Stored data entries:

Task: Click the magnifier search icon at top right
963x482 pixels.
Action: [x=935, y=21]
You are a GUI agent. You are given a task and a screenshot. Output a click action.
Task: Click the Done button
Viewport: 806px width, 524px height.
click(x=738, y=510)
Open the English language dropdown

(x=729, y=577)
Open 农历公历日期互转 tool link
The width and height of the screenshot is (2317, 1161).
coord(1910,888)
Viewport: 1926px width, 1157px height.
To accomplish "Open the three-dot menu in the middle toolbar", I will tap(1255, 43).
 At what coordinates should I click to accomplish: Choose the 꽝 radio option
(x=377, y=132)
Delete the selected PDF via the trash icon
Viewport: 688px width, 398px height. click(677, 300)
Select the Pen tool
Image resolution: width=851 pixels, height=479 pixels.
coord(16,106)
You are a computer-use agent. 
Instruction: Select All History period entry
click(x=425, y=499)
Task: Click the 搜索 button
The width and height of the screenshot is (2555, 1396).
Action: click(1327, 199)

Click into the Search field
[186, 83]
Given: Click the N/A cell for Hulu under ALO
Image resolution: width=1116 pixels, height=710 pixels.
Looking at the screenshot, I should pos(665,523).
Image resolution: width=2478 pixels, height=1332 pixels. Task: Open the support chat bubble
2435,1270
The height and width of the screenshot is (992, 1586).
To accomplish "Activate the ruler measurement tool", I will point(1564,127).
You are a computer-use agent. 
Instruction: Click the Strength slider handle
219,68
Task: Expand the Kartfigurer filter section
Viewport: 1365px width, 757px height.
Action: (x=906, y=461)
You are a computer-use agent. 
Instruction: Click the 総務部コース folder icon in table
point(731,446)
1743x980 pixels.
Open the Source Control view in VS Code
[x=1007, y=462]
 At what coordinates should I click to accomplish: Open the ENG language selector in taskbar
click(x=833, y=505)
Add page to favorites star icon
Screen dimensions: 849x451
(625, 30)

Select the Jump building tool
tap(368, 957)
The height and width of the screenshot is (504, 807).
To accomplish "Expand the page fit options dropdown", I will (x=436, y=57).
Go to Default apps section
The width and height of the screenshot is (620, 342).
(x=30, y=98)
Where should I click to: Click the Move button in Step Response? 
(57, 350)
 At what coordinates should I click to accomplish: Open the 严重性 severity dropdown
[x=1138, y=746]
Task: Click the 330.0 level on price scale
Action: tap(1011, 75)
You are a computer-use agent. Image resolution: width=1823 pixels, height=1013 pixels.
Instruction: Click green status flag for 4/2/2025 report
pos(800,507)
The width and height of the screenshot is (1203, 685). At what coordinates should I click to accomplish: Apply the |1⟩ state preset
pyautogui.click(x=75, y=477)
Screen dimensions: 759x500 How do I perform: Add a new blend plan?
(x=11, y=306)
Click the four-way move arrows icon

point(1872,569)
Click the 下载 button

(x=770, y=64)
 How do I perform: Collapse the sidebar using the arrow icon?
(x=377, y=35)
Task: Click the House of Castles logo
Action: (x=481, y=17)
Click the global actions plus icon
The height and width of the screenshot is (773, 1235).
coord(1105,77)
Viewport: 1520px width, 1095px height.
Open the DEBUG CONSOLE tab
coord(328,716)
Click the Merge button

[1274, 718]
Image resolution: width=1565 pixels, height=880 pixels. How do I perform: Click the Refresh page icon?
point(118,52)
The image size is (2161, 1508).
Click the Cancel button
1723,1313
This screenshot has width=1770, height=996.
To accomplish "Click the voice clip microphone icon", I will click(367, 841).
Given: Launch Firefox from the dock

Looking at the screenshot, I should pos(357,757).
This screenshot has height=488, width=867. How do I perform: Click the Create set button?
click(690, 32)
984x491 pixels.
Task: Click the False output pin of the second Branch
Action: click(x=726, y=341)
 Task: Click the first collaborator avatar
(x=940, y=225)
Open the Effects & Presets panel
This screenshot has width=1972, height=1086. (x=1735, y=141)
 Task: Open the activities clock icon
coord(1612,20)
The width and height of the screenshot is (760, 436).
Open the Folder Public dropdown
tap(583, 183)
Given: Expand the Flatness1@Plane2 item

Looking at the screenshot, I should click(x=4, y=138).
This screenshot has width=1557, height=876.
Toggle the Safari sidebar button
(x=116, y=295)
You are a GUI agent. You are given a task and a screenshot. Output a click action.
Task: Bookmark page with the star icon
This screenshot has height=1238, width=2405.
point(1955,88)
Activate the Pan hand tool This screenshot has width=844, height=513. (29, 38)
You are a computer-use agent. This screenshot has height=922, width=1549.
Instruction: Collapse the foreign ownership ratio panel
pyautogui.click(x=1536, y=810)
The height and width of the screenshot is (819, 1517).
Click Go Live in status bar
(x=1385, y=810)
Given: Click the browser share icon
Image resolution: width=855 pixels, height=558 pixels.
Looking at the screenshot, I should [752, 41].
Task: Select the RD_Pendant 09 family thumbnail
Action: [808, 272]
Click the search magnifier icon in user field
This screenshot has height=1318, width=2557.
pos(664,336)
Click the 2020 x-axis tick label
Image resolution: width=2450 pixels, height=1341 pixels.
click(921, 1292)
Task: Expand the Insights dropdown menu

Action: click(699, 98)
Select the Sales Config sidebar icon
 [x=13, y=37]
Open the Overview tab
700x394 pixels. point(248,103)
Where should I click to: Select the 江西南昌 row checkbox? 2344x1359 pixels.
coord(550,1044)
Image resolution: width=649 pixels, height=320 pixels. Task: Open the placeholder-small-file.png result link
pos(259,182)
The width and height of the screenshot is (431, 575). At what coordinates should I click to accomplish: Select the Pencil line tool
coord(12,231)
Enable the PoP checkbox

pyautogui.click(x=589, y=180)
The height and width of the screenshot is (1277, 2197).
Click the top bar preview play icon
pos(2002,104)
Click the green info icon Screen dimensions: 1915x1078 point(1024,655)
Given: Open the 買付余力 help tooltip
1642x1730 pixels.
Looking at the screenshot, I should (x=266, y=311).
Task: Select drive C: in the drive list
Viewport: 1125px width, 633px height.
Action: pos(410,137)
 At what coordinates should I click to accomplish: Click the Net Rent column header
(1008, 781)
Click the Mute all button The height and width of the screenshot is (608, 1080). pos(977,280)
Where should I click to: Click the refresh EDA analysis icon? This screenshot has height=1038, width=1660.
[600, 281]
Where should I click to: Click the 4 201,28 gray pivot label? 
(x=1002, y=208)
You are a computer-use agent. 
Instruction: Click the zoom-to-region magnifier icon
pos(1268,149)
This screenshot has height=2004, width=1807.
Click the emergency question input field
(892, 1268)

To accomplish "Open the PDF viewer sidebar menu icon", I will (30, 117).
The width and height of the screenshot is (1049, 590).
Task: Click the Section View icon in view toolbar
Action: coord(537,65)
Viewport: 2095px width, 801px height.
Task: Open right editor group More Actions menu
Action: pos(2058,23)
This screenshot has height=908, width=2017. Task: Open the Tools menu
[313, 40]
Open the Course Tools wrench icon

■ WHAT NEEDS TO BE DONE: A complete, exact repeat of the records is the required answer.

■ ANSWER TO THIS EXERCISE:
Task: Click the magnifier search icon at top right
963x482 pixels.
Action: [x=935, y=21]
You are a GUI agent. You are given a task and a screenshot. Output a click action.
Task: Click the Done button
Viewport: 806px width, 524px height.
click(x=738, y=510)
Open the English language dropdown

(x=729, y=577)
Open 农历公历日期互转 tool link
The width and height of the screenshot is (2317, 1161).
coord(1910,888)
Viewport: 1926px width, 1157px height.
To accomplish "Open the three-dot menu in the middle toolbar", I will tap(1255, 43).
 At what coordinates should I click to accomplish: Choose the 꽝 radio option
(x=377, y=132)
Delete the selected PDF via the trash icon
Viewport: 688px width, 398px height. click(677, 300)
Select the Pen tool
Image resolution: width=851 pixels, height=479 pixels.
coord(16,106)
You are a computer-use agent. 
Instruction: Select All History period entry
click(x=425, y=499)
Task: Click the 搜索 button
The width and height of the screenshot is (2555, 1396).
Action: click(1327, 199)

Click into the Search field
[186, 83]
Given: Click the N/A cell for Hulu under ALO
Image resolution: width=1116 pixels, height=710 pixels.
Looking at the screenshot, I should pos(665,523).
Image resolution: width=2478 pixels, height=1332 pixels. Task: Open the support chat bubble
2435,1270
The height and width of the screenshot is (992, 1586).
To accomplish "Activate the ruler measurement tool", I will point(1564,127).
You are a computer-use agent. 
Instruction: Click the Strength slider handle
219,68
Task: Expand the Kartfigurer filter section
Viewport: 1365px width, 757px height.
Action: (x=906, y=461)
You are a computer-use agent. 
Instruction: Click the 総務部コース folder icon in table
point(731,446)
1743x980 pixels.
Open the Source Control view in VS Code
[x=1007, y=462]
 At what coordinates should I click to accomplish: Open the ENG language selector in taskbar
click(x=833, y=505)
Add page to favorites star icon
Screen dimensions: 849x451
(625, 30)

Select the Jump building tool
tap(368, 957)
The height and width of the screenshot is (504, 807).
To accomplish "Expand the page fit options dropdown", I will (x=436, y=57).
Go to Default apps section
The width and height of the screenshot is (620, 342).
(x=30, y=98)
Where should I click to: Click the Move button in Step Response? 
(57, 350)
 At what coordinates should I click to accomplish: Open the 严重性 severity dropdown
[x=1138, y=746]
Task: Click the 330.0 level on price scale
Action: tap(1011, 75)
You are a computer-use agent. Image resolution: width=1823 pixels, height=1013 pixels.
Instruction: Click green status flag for 4/2/2025 report
pos(800,507)
The width and height of the screenshot is (1203, 685). At what coordinates should I click to accomplish: Apply the |1⟩ state preset
pyautogui.click(x=75, y=477)
Screen dimensions: 759x500 How do I perform: Add a new blend plan?
(x=11, y=306)
Click the four-way move arrows icon

point(1872,569)
Click the 下载 button

(x=770, y=64)
 How do I perform: Collapse the sidebar using the arrow icon?
(x=377, y=35)
Task: Click the House of Castles logo
Action: (x=481, y=17)
Click the global actions plus icon
The height and width of the screenshot is (773, 1235).
coord(1105,77)
Viewport: 1520px width, 1095px height.
Open the DEBUG CONSOLE tab
coord(328,716)
Click the Merge button

[1274, 718]
Image resolution: width=1565 pixels, height=880 pixels. How do I perform: Click the Refresh page icon?
point(118,52)
The image size is (2161, 1508).
Click the Cancel button
1723,1313
This screenshot has width=1770, height=996.
To accomplish "Click the voice clip microphone icon", I will click(367, 841).
Given: Launch Firefox from the dock

Looking at the screenshot, I should pos(357,757).
This screenshot has height=488, width=867. How do I perform: Click the Create set button?
click(690, 32)
984x491 pixels.
Task: Click the False output pin of the second Branch
Action: click(x=726, y=341)
 Task: Click the first collaborator avatar
(x=940, y=225)
Open the Effects & Presets panel
This screenshot has width=1972, height=1086. (x=1735, y=141)
 Task: Open the activities clock icon
coord(1612,20)
The width and height of the screenshot is (760, 436).
Open the Folder Public dropdown
tap(583, 183)
Given: Expand the Flatness1@Plane2 item

Looking at the screenshot, I should click(x=4, y=138).
This screenshot has width=1557, height=876.
Toggle the Safari sidebar button
(x=116, y=295)
You are a GUI agent. You are given a task and a screenshot. Output a click action.
Task: Bookmark page with the star icon
This screenshot has height=1238, width=2405.
point(1955,88)
Activate the Pan hand tool This screenshot has width=844, height=513. (29, 38)
You are a computer-use agent. This screenshot has height=922, width=1549.
Instruction: Collapse the foreign ownership ratio panel
pyautogui.click(x=1536, y=810)
The height and width of the screenshot is (819, 1517).
Click Go Live in status bar
(x=1385, y=810)
Given: Click the browser share icon
Image resolution: width=855 pixels, height=558 pixels.
Looking at the screenshot, I should [752, 41].
Task: Select the RD_Pendant 09 family thumbnail
Action: [808, 272]
Click the search magnifier icon in user field
This screenshot has height=1318, width=2557.
pos(664,336)
Click the 2020 x-axis tick label
Image resolution: width=2450 pixels, height=1341 pixels.
click(921, 1292)
Task: Expand the Insights dropdown menu

Action: click(699, 98)
Select the Sales Config sidebar icon
 [x=13, y=37]
Open the Overview tab
700x394 pixels. point(248,103)
Where should I click to: Select the 江西南昌 row checkbox? 2344x1359 pixels.
coord(550,1044)
Image resolution: width=649 pixels, height=320 pixels. Task: Open the placeholder-small-file.png result link
pos(259,182)
The width and height of the screenshot is (431, 575). At what coordinates should I click to accomplish: Select the Pencil line tool
coord(12,231)
Enable the PoP checkbox

pyautogui.click(x=589, y=180)
The height and width of the screenshot is (1277, 2197).
Click the top bar preview play icon
pos(2002,104)
Click the green info icon Screen dimensions: 1915x1078 point(1024,655)
Given: Open the 買付余力 help tooltip
1642x1730 pixels.
Looking at the screenshot, I should (x=266, y=311).
Task: Select drive C: in the drive list
Viewport: 1125px width, 633px height.
Action: pos(410,137)
 At what coordinates should I click to accomplish: Click the Net Rent column header
(1008, 781)
Click the Mute all button The height and width of the screenshot is (608, 1080). pos(977,280)
Where should I click to: Click the refresh EDA analysis icon? This screenshot has height=1038, width=1660.
[600, 281]
Where should I click to: Click the 4 201,28 gray pivot label? 
(x=1002, y=208)
You are a computer-use agent. 
Instruction: Click the zoom-to-region magnifier icon
pos(1268,149)
This screenshot has height=2004, width=1807.
Click the emergency question input field
(892, 1268)

To accomplish "Open the PDF viewer sidebar menu icon", I will (30, 117).
The width and height of the screenshot is (1049, 590).
Task: Click the Section View icon in view toolbar
Action: coord(537,65)
Viewport: 2095px width, 801px height.
Task: Open right editor group More Actions menu
Action: pos(2058,23)
This screenshot has height=908, width=2017. Task: Open the Tools menu
[313, 40]
Open the Course Tools wrench icon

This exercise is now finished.